Ground the model in a fixed context, not instructions alone
The naive approach is a system prompt that just says "only answer from what you know about Ashutosh." That's not grounding — it's a suggestion the model will happily ignore under ambiguity. The fix is to pass the actual source content as part of the system instruction, every request:
const systemPrompt = `You answer visitor questions about Ashutosh's background
using ONLY the resume information provided below. If asked something not
covered by this information, say you don't have that detail.
${resumeContext}`;The resume context itself should be generated from the same structured data that renders the page — not hand-copied into a separate string. That second copy is where staleness bugs creep in: add a new project to the page, forget to update the chatbot's context, and now the assistant is confidently wrong about what you've built.
Keep the refusal path explicit
Models are more likely to hallucinate when the prompt doesn't give them an easy, sanctioned way to say "I don't know." Naming the exact fallback behavior removes the ambiguity:
If asked something not covered by this information, say you don't have
that detail and suggest they email ashunayak6393@gmail.com. Never invent
facts, employers, dates, or skills that aren't listed.Cap history, not just message length
Multi-turn context matters for a conversational assistant, but unbounded history is both a cost problem and a drift problem — the model starts anchoring on earlier turns instead of the grounding context.
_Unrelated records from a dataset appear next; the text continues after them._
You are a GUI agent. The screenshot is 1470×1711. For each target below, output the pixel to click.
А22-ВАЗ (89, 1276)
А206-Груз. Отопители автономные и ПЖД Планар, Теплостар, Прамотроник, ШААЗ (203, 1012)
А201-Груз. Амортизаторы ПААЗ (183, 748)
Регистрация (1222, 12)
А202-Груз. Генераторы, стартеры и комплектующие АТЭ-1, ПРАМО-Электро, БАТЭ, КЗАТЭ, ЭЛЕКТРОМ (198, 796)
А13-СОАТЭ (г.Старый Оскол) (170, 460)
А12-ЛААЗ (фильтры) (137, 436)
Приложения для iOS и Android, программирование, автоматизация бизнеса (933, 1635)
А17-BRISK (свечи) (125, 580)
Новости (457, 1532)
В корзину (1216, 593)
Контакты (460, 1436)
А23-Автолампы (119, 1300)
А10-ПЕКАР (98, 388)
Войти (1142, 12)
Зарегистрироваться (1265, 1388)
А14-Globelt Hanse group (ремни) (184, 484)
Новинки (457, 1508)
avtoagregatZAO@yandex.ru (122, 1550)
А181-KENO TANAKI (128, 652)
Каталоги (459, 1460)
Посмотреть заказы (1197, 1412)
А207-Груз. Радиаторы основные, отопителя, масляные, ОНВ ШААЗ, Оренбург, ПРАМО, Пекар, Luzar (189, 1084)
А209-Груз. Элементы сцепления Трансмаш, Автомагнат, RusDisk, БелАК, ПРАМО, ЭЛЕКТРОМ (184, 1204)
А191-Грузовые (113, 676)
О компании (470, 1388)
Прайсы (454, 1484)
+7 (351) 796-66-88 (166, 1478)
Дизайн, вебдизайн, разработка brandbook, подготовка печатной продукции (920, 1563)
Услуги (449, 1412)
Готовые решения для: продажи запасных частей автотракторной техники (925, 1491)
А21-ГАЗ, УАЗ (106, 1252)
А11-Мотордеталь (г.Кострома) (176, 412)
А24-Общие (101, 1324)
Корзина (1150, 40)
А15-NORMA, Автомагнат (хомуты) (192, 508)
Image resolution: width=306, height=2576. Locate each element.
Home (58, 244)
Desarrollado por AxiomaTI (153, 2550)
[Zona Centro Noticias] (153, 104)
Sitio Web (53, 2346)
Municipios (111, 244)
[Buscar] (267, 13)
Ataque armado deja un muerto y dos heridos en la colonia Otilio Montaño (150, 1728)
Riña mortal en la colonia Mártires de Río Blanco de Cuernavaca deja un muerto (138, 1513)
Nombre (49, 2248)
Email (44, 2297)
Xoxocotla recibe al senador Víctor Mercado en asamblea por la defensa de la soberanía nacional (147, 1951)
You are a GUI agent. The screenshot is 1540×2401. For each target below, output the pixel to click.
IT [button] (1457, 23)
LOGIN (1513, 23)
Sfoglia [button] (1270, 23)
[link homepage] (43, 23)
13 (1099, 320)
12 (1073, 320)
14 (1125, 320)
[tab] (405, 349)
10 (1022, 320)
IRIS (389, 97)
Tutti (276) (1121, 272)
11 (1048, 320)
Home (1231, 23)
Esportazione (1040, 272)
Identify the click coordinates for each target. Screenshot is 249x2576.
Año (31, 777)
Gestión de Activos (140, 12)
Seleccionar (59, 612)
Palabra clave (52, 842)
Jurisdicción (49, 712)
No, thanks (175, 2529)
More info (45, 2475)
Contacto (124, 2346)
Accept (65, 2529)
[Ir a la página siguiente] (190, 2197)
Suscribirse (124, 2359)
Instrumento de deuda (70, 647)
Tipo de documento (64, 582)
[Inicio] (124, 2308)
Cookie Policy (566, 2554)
Capping to the last N turns keeps the conversation coherent without letting it wander:
const MAX_HISTORY_TURNS = 8;
const priorContents = history.slice(-MAX_HISTORY_TURNS * 2);Test the refusal, not just the happy path
Most prompt iteration time should go into questions the model shouldn't answer — "what's Ashutosh's salary expectation," "does he know Rust," anything outside the provided context. If the refusal path holds up under adversarial questions, the happy path usually takes care of itself.
A short checklist
- Ground the model in the actual source data, not a hand-maintained duplicate.
- Give the model an explicit, named way to say "I don't know."
- Cap conversation history to avoid cost blowup and context drift.
- Spend testing time on the refusal path, not the happy path.